Hepatocyte growth factor promotes cell proliferation and inhibits progesterone secretion via PKA and MAPK pathways in a human granulosa cell line.

Abstract

Hepatocyte growth factor (HGF) is a mesenchymal-derived paracrine factor that acts through a c-met receptor. The activated c-met receptor recruits various signal proteins. We used a steroidogenic human granulosa-like tumor cell line (KGN cells) to analyze the biological function of HGF in human ovary cells. First, we designed a method to analyze local production and action of HGF in the human ovary.

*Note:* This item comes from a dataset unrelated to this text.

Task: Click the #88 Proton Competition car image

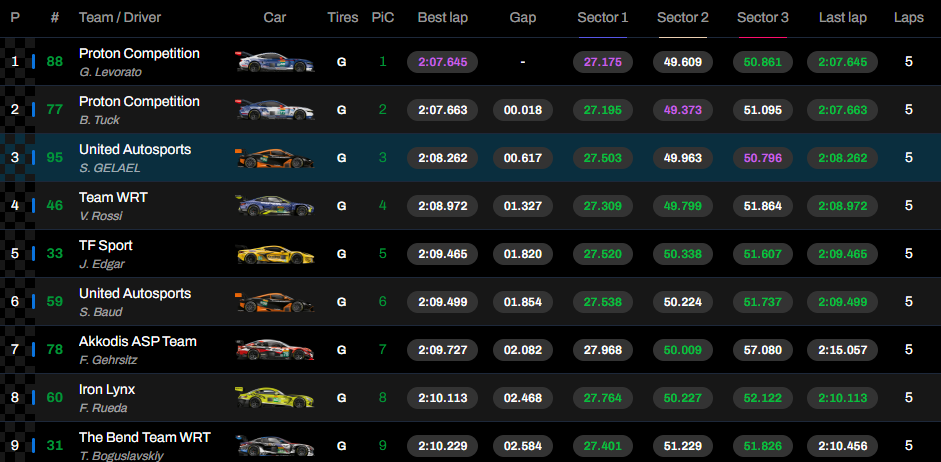Action: click(x=275, y=62)
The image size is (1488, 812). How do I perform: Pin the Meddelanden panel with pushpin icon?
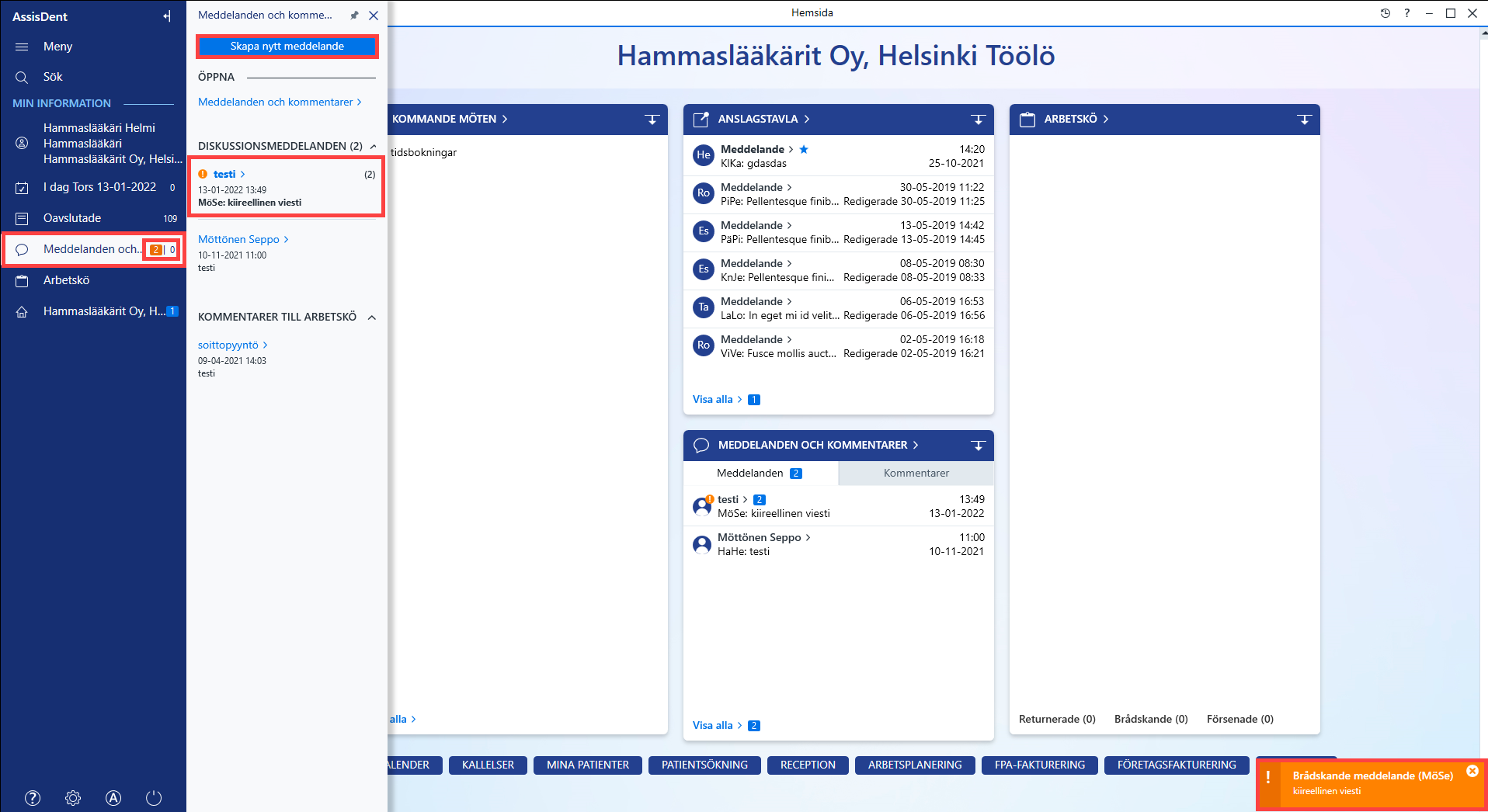[354, 16]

Although c-met mRNA is expressed in KGN cells, granulosa lutein, theca, and ovarian stroma cells, we observed HGF mRNA only in theca and stroma cells. Adding HGF to the medium enhanced mitogenic activity in KGN cells. We next examined the activation of intracellular signal transduction molecules induced by HGF in KGN cells. Here, we showed that HGF activated the distinct phosphorylation of Raf-1, MEK1/2, and ERK1/2, but did not induce phosphorylation of Akt. HGF enhanced the phosphorylation of Elk-1 and c-Jun as nuclear transcription factors. U0126, a MEK1/2 inhibitor, completely abrogated the phosphorylation of ERK1/2 and the cell proliferation in response to HGF. In contrast, H-89, a protein kinase A inhibitor, further enhanced the HGF-induced phosphorylation of ERK1/2 and cell proliferation. In addition, we revealed that HGF suppressed progesterone synthesis in KGN cells. Adding HGF suppressed the forskolin-induced steroidogenic acute regulatory protein (StAR) expression, which is a key regulator in progesterone synthesis. Crosstalk signals between PKA and the mitogen-activated protein kinase (MAPK) pathway were mutually inhibitory. These results demonstrated for the first time that theca cell-derived HGF may be capable of stimulating the proliferation of granulosa cells and suppressing progesterone synthesis via an activating MAPK pathway.